→ BRIEF: For the entries that follow, count the lines containing the string "will" and write only the number.

→ PROVIDED DATA:
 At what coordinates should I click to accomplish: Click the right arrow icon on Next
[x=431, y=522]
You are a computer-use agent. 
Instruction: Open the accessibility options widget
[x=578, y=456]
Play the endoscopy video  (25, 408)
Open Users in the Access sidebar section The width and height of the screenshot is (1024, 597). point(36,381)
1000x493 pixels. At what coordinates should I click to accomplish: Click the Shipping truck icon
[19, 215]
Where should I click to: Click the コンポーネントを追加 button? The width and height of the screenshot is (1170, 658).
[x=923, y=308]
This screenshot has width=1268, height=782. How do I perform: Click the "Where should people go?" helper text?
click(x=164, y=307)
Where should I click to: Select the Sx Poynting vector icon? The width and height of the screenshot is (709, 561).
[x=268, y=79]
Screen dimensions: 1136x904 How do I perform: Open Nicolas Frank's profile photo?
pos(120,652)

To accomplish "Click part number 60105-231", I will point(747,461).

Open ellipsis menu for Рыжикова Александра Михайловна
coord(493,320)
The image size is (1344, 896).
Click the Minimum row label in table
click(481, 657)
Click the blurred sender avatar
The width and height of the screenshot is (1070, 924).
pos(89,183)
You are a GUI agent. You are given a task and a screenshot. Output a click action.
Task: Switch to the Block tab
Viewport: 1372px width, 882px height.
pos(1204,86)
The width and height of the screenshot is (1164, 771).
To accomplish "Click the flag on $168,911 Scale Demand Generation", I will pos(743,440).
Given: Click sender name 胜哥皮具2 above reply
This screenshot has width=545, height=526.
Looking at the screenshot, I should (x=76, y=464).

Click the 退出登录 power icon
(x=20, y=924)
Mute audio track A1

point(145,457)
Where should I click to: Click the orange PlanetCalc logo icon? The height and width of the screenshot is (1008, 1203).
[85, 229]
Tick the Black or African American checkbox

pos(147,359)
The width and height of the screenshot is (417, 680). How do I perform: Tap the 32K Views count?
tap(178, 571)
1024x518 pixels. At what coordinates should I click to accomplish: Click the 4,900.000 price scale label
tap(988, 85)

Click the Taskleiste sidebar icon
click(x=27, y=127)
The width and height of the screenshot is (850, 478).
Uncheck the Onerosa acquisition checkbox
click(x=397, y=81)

→ THE COMPLETED TASK: 2